Leave out every picture, and output exactly the lines from the line containing "Task: Click the 'Time [UTC]' axis title" through the last line of the data.

+++

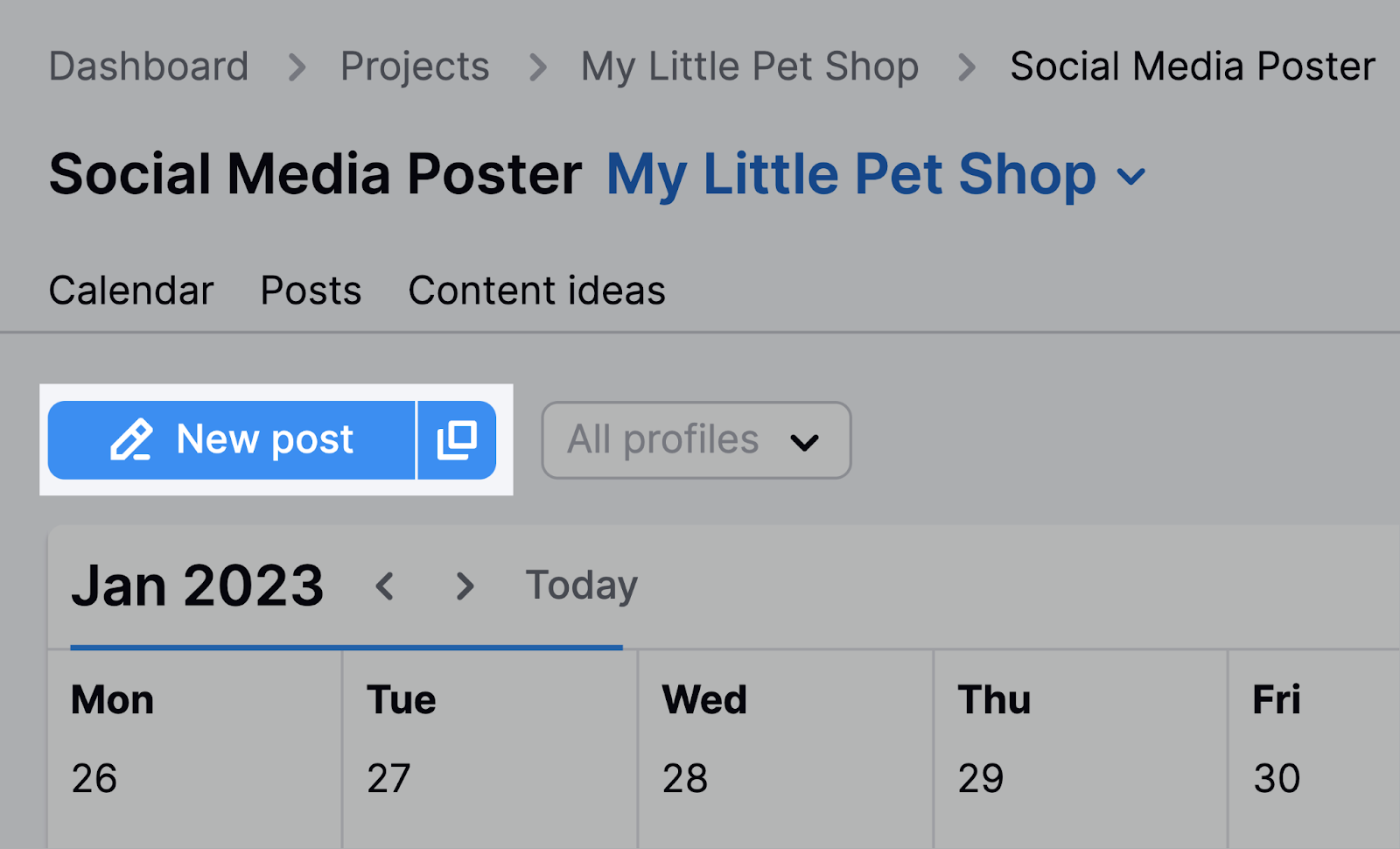Click the New post button
1400x849 pixels.
(232, 439)
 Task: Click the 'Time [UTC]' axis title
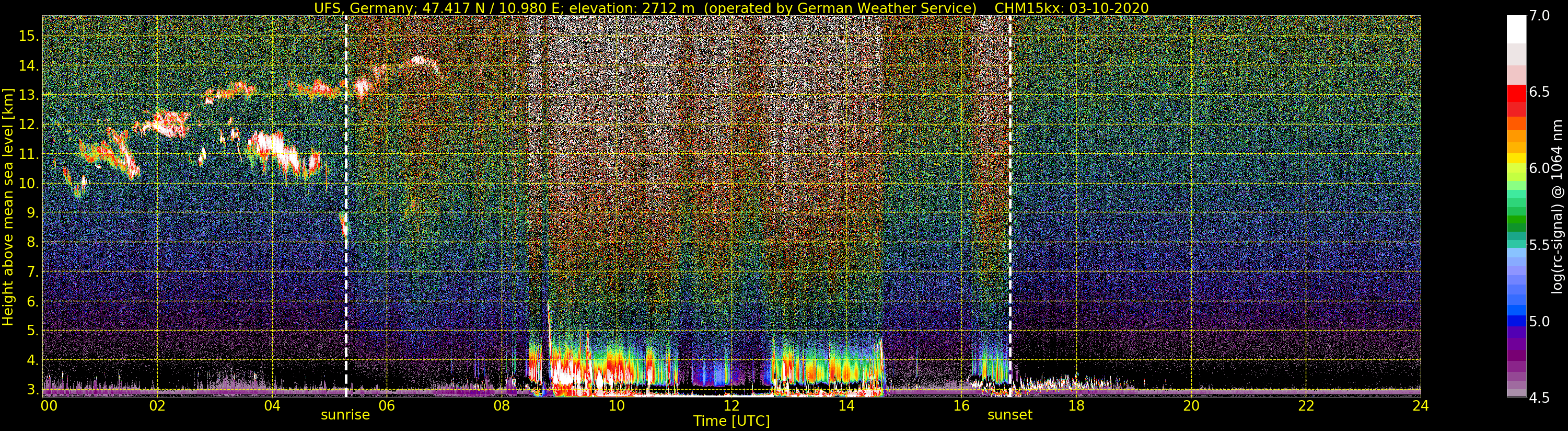(x=731, y=421)
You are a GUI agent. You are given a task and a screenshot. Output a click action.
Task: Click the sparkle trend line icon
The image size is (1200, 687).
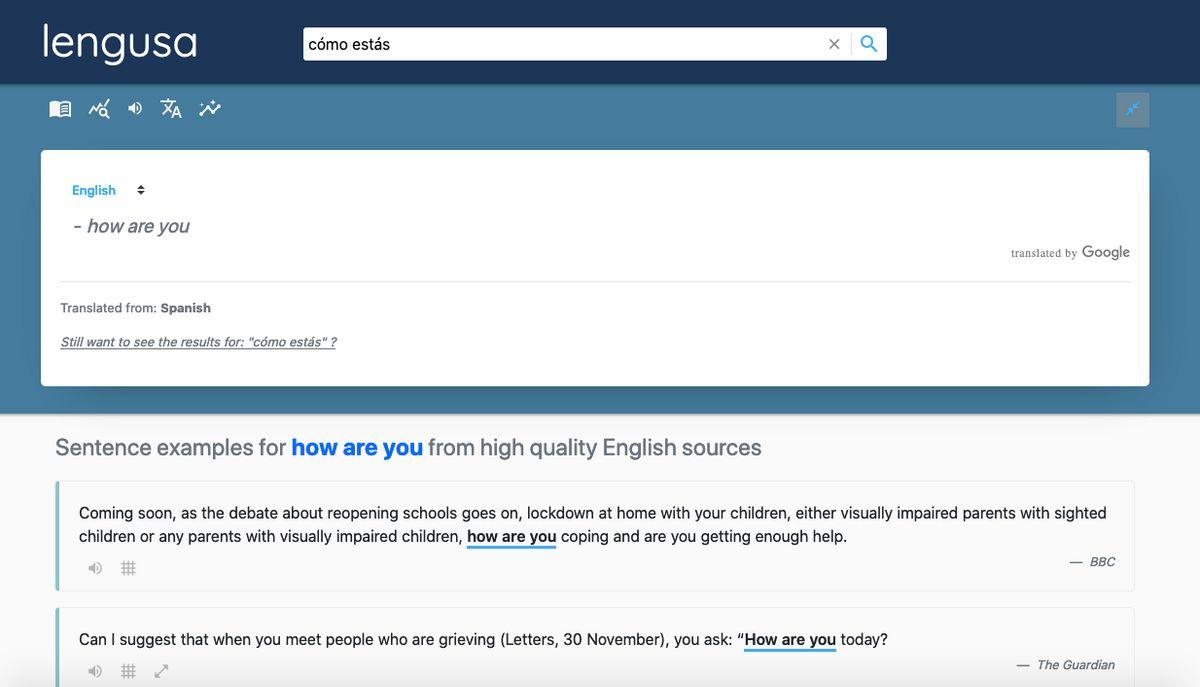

+++

= Solution for this task =
 Task: Click the 'Time [UTC]' axis title
(x=731, y=421)
You are a GUI agent. You are given a task and a screenshot. Output a click action.
Task: Click the sparkle trend line icon
The image size is (1200, 687).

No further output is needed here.